**EXERCISE DIRECTIONS:**
In the passage on Valentina Quintero, which university did she graduate from in 1976?

**PASSAGE TO READ:**
⁂

- Born: Valentina Quintero Montiel 28 June 1954 (age 72) Caracas, Venezuela
- Occupations: Journalist, television hostess, writer

= Valentina Quintero =

Venezuelan journalist, environmental activist, radio and television hostess

Valentina Quintero Montiel (born 28 June 1954) is a Venezuelan journalist and environmental activist, explored Venezuela's most emblematic places, hosted radio and television shows and wrote books, diaries, magazines and newspapers.

== Biography ==
She was educated at the Colegio San José de Tarbes "La Florida" in Caracas, from kindergarten to the fifth year of humanities, and continued her studies at the Universidad Católica Andrés Bello, graduating in 1976 with a degree in social communication, audiovisual mention.

With the Gran Mariscal de Ayacucho Scholarship, she completed a Master's degree in Educational Technology at Boston University in the United States.

In 1980, after several medical treatments to increase her fertility, her only daughter, Arianna Arteaga Quintero, was born.

In 1981, without neglecting the attention that motherhood demanded, she returned to Venezuela to pursue her goal: "What ignited my spirit was education through audiovisual media to change the world". In 1982, she began working at the National Library alongside Virginia Betancourt, where she remained for seven years.

== Career ==
Her first incursion in television was in “Valentina TV”, on CMT. It did not last long due to the channel's problems. In 1994, the television program Bitácora was aired once a month, on Sundays on RCTV, which continued airing for over fifteen years.

In 2018, she was chosen as one of the 100 most influential women of the year according to the BBC.

== Personal life ==
She is the daughter of Tony Quintero and Ana Carlota Montiel de Quintero, and has two older siblings, Cristóbal and Susana, and two younger siblings, Inés and Antonio.

⁂

**MATERIAL SUPPLIED:**
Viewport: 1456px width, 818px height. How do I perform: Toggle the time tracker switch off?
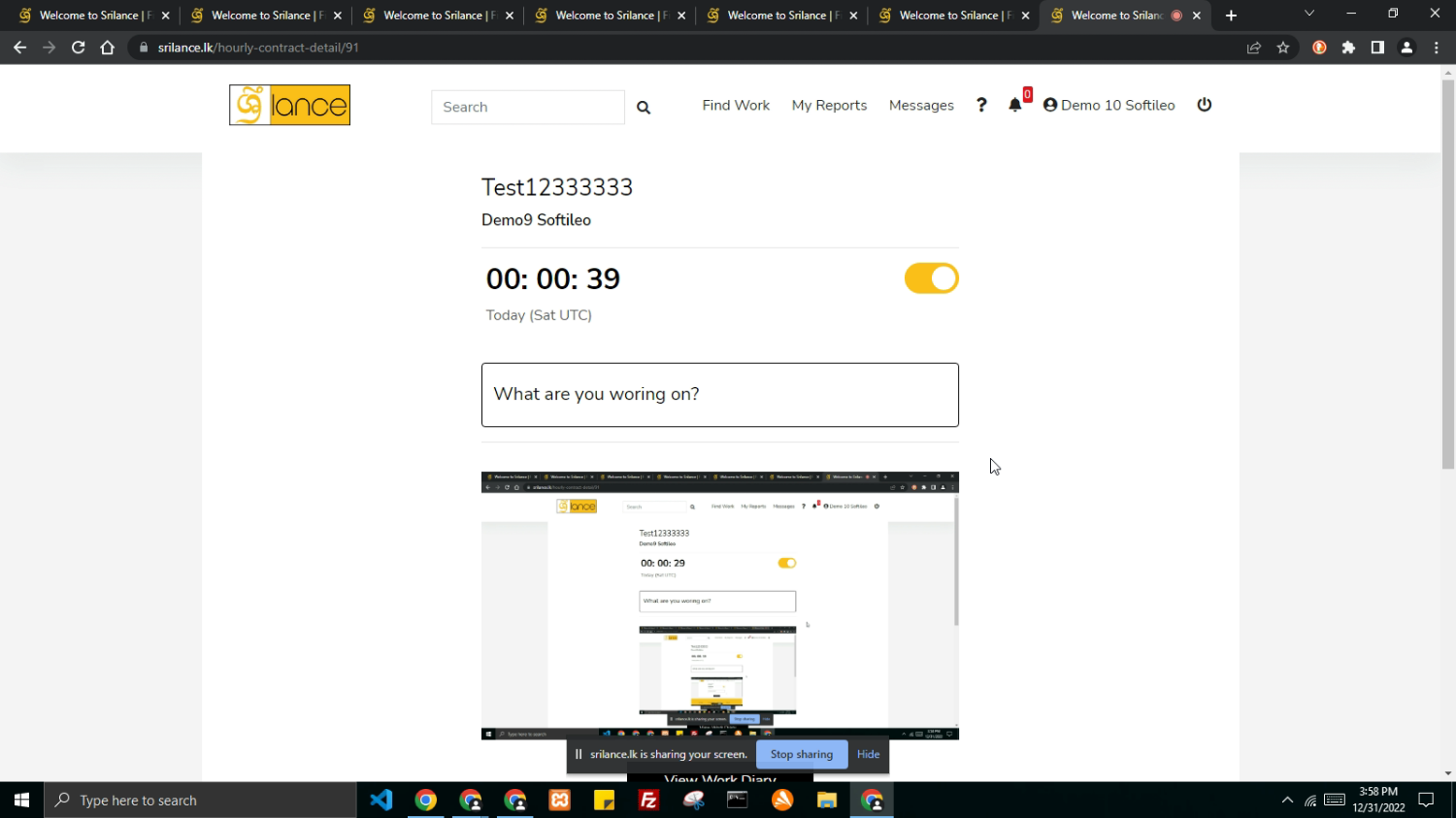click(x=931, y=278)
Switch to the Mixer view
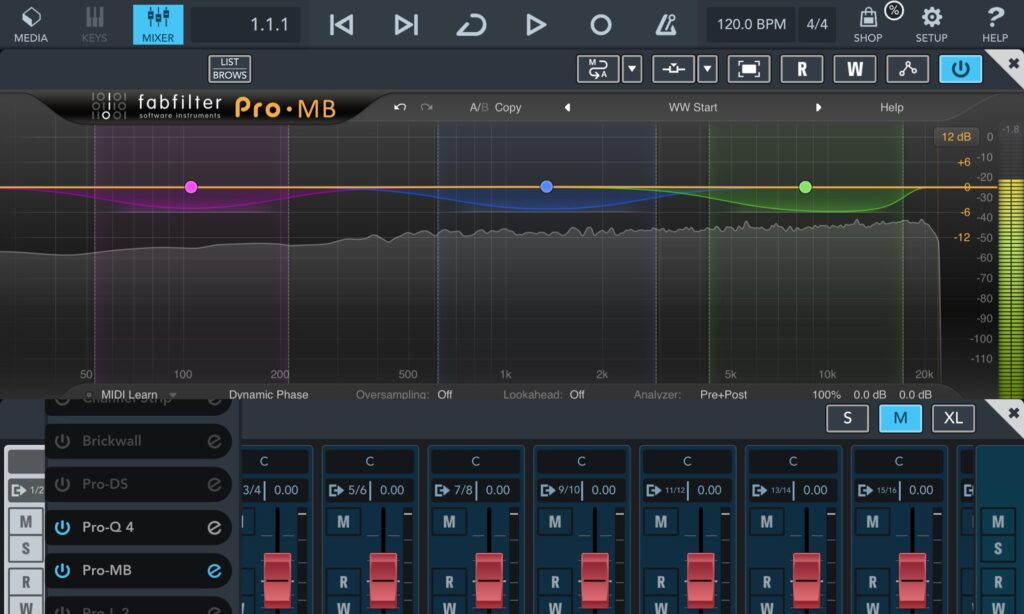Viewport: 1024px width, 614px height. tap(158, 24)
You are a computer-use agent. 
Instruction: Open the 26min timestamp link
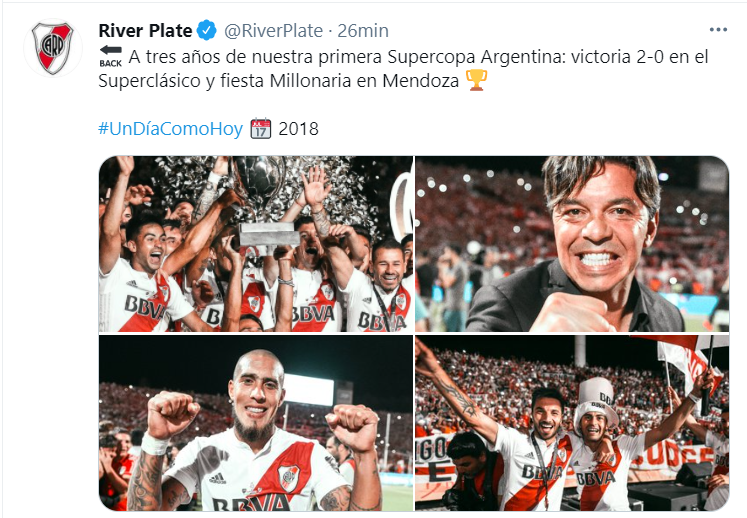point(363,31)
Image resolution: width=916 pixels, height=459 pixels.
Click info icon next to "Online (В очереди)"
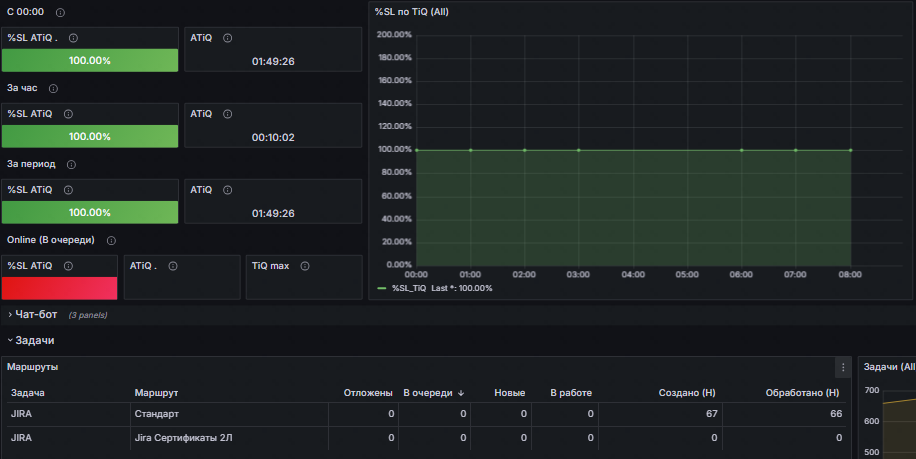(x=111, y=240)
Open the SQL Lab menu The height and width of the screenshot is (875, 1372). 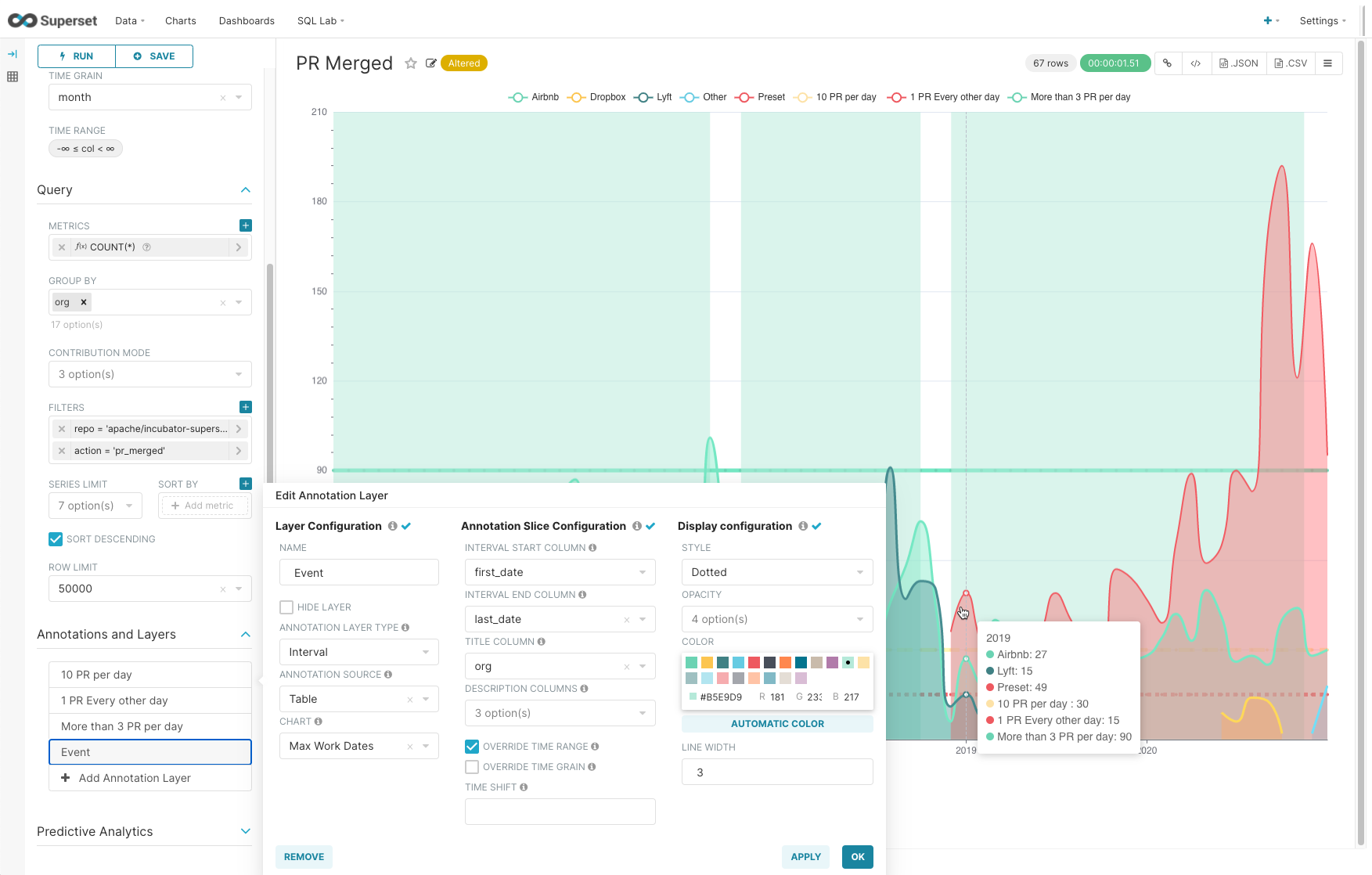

⁂

**TASK RESULT:**
Universidad Católica Andrés Bello